Throughout my career as a classroom teacher, I have sought out a variety of committees and other professional growth opportunities that would allow for two goals: 1) The chance to contribute to my school community in a facet other than my classroom position and 2) The opportunity to drive change and innovation in school plans and goals. While I think I have made in-roads on a small scale, I still feel the desire to pursue opportunities that allow for greater personal and professional growth in the area of leadership, and where I can make more of a difference. A focus on leadership is striking to me as I do not readily consider myself a “leader”. When I think of leadership I have an image of an individual with more experience, a bigger voice, a designated role, to name a few. Yet the further I progress in my coursework in the teacher-librarian program, the more I see that this is not necessarily the case.
In reading through the Leading Learning document, I took note of how often the word “leadership” is used. And of course the title alone speaks to the role of teacher-librarians as leaders. Both Leading Learning and the IFLA document depict teacher-librarians as leaders by virtue of their extensive roles and responsibilities that “support teaching and learning for all” (IFLA School Library Guidelines, p.28). In reading IFLA School Library Guidelines, my aforementioned goals can be realized in a position as a teacher-librarian: “A school librarian’s main role is to contribute to the mission and goals of the school” and “…should be expected to participate in the school-wide planning and other leadership teamwork”. (p.28). Furthermore, in a time when many teachers are looking for support and guidance with the implementation of the revised curriculum and the philosophy for learning that accompanies it, the opportunity to “lead learning” is at my doorstep.

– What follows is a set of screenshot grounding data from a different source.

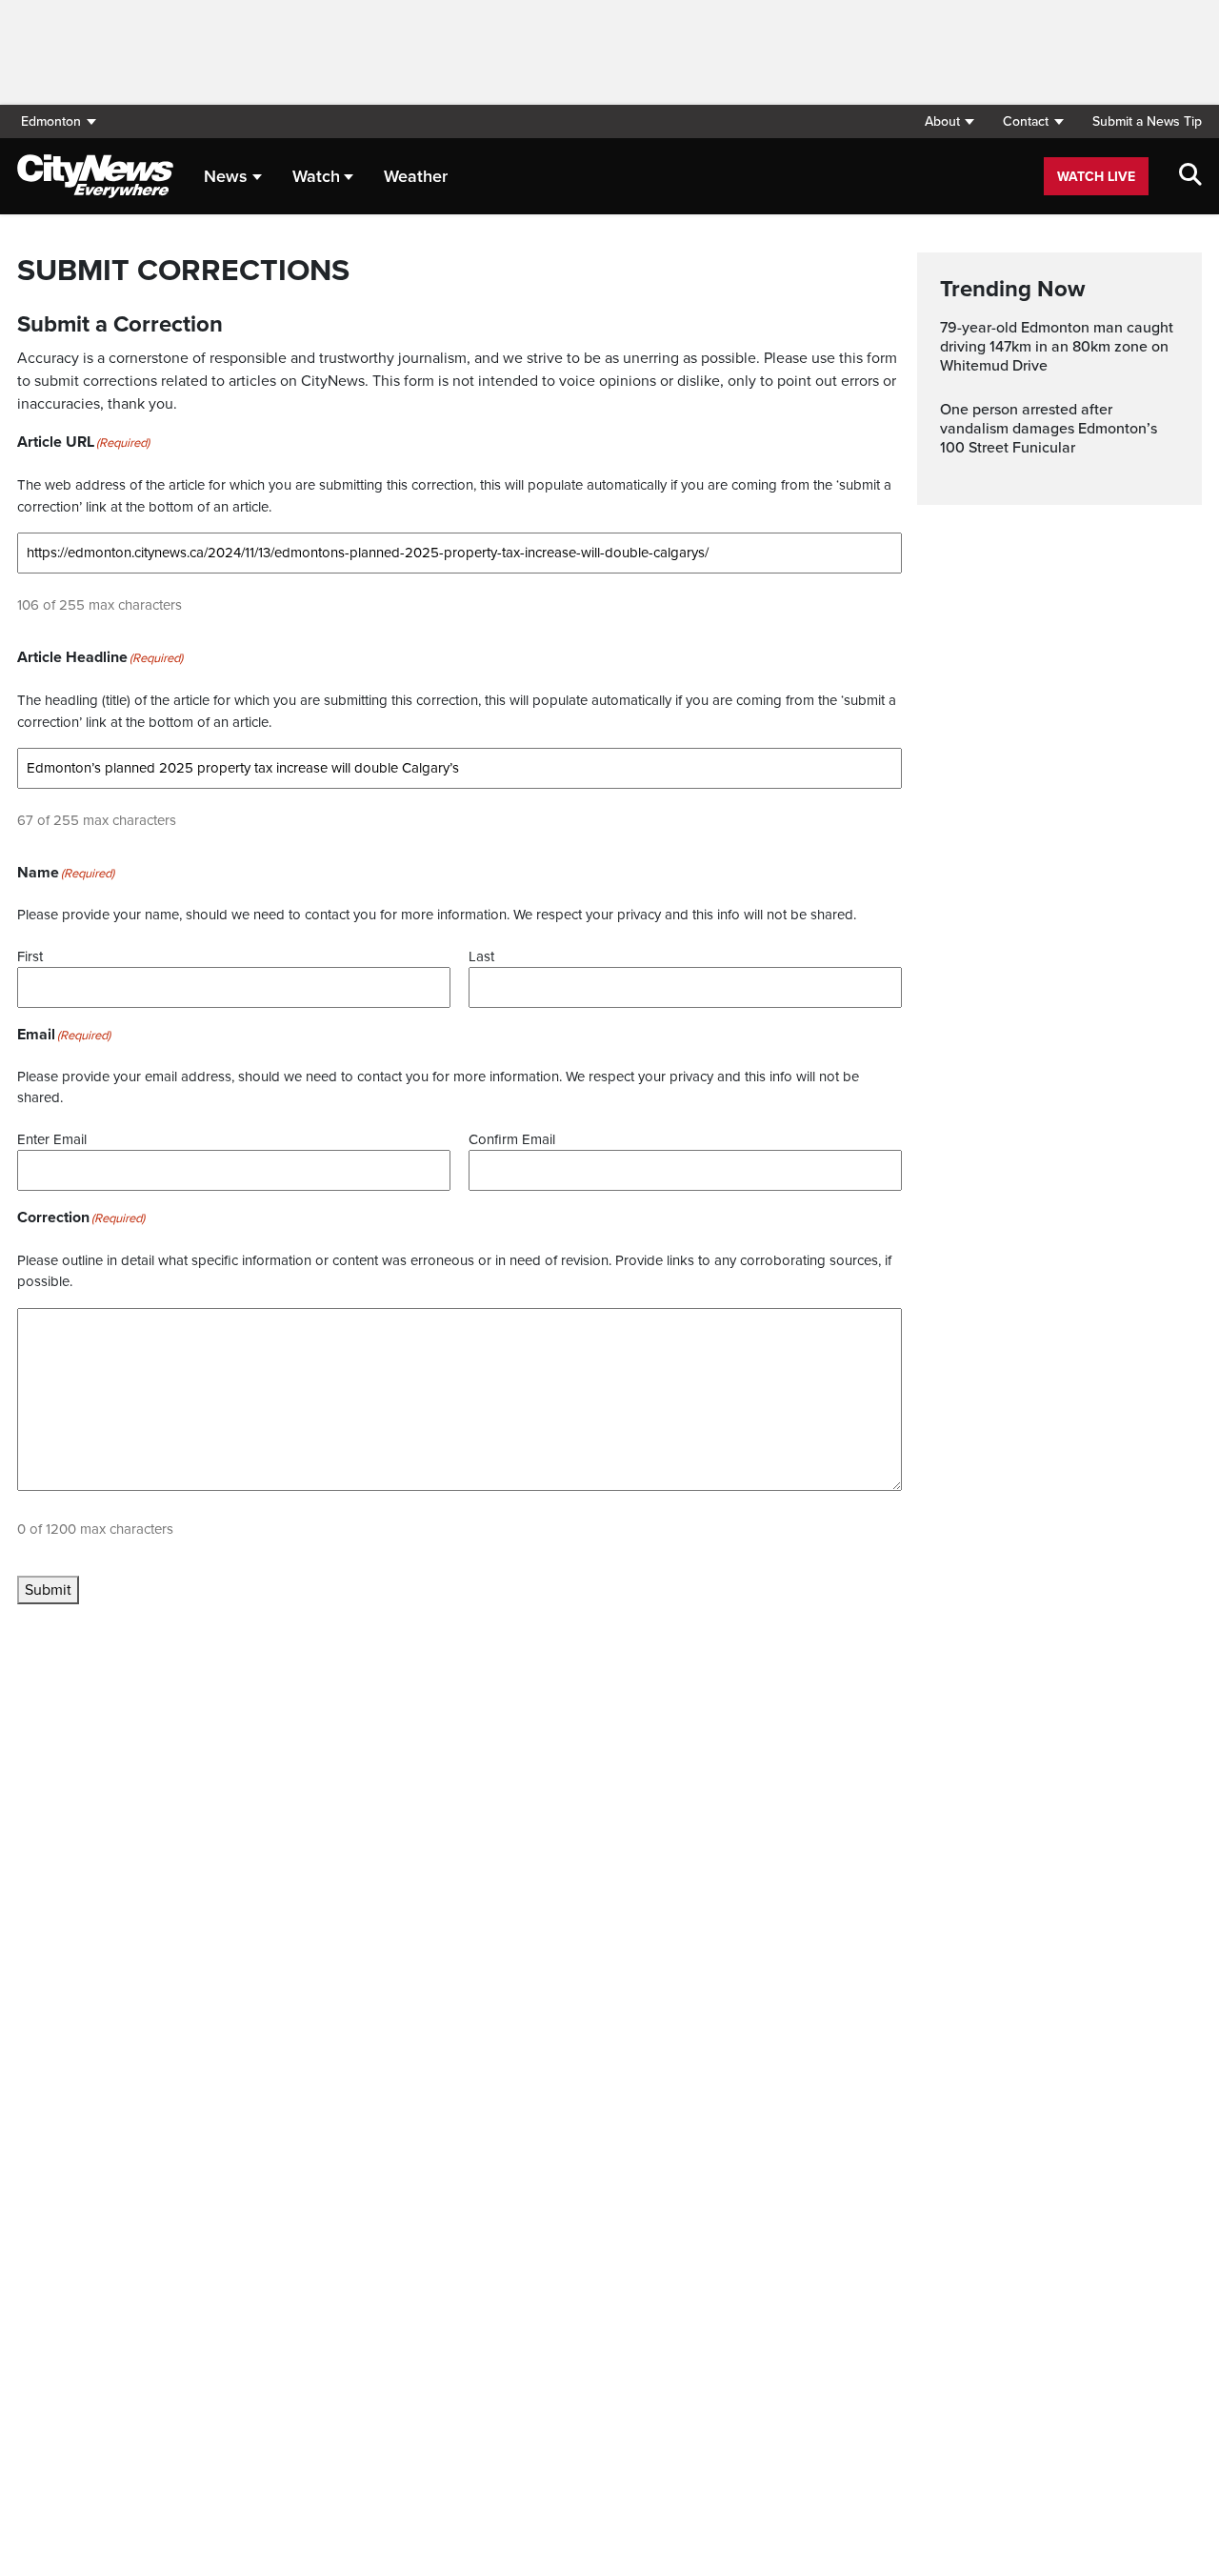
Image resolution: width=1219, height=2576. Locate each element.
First (30, 956)
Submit (48, 1590)
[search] (1190, 176)
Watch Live (1096, 177)
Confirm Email (512, 1139)
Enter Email (52, 1139)
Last (481, 956)
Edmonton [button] (51, 121)
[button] (949, 121)
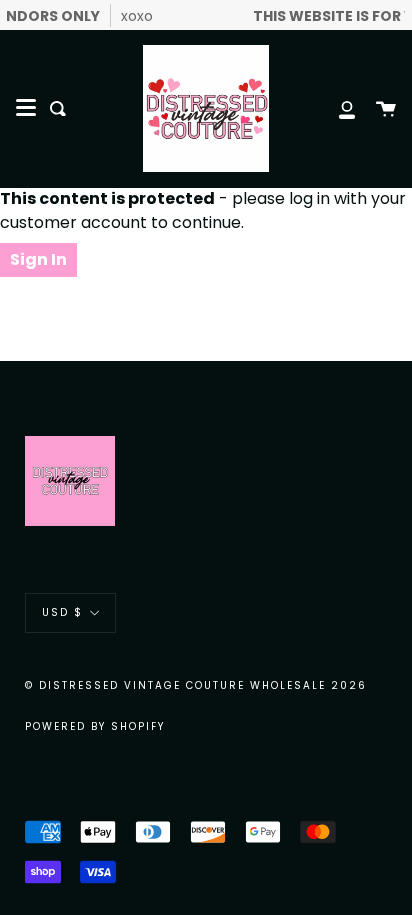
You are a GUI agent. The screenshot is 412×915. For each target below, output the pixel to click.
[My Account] (336, 108)
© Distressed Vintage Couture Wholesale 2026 (196, 685)
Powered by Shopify (95, 726)
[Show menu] (26, 108)
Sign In (38, 259)
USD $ (62, 612)
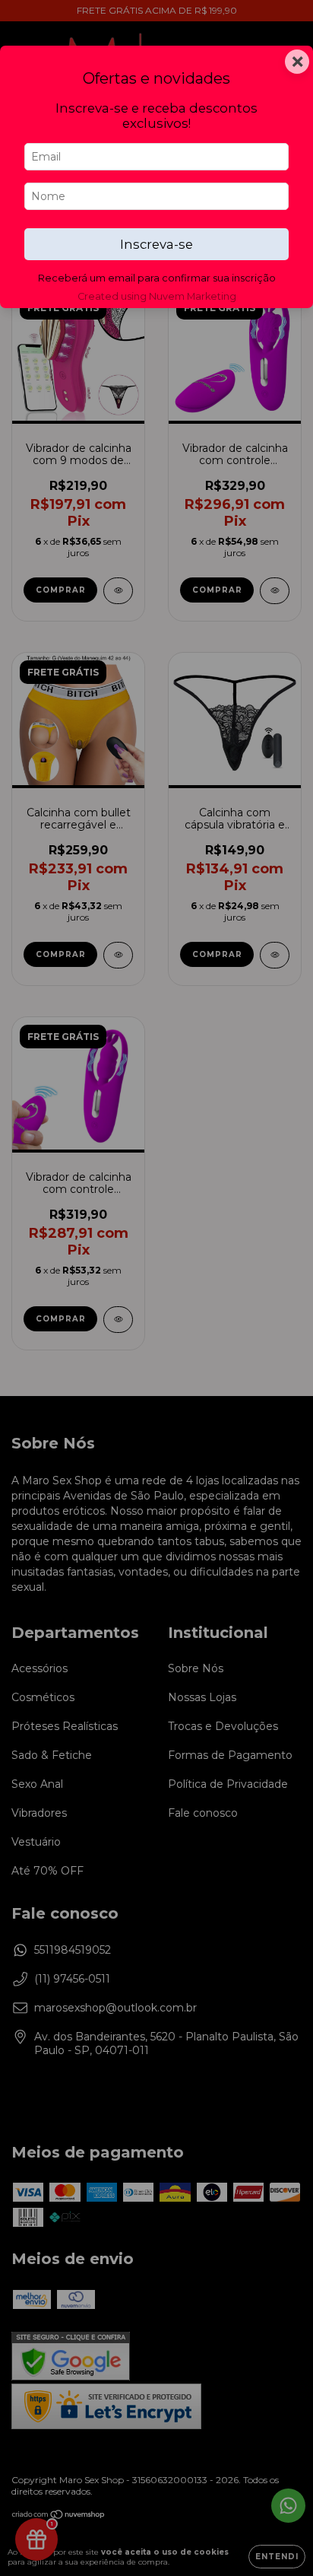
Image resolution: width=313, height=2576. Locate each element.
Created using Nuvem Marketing (156, 296)
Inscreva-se (156, 244)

As I read the above documents, as well as Module 1, ideas were brimming for my inquiry around leadership. I began to envision a web of the various aspects of teacher-librarianship, with leadership weaving through them all.
While I recognize that leadership is foundational to the roles and responsibilities of a teacher-librarian, do others? I value being able to contribute in moving school goals and learning forward. I foresee being able to accomplish this on a broader scale as a teacher-librarian. I need to ensure that those around me recognize the potential for teacher-librarians to lead in a variety of ways. With a passion to pursue creativity and welcome change in my professional life, combined with the intent to make a difference in my role as an educator, I want to explore the essential question: How does one foster the perception that the teacher-librarian is a leader in the learning community?
I created this blog earlier this year as part of my Children’s Literature course. I am choosing to continue to use this medium to further my learning and present my learning curation.
Below you will find my efforts and the trial and error of crafting my essential question.
“Essential question, where for art thou?” and then…there it is!
Canadian Library Association. (2014). Leading learning: Standards of practice for school library learning commons in Canada. Ottawa: ON.
International Federation of Library Associations and Institutions. (2015). IFLA School library guidelines, 2nd revised. Ed. Den Haag, Netherlands.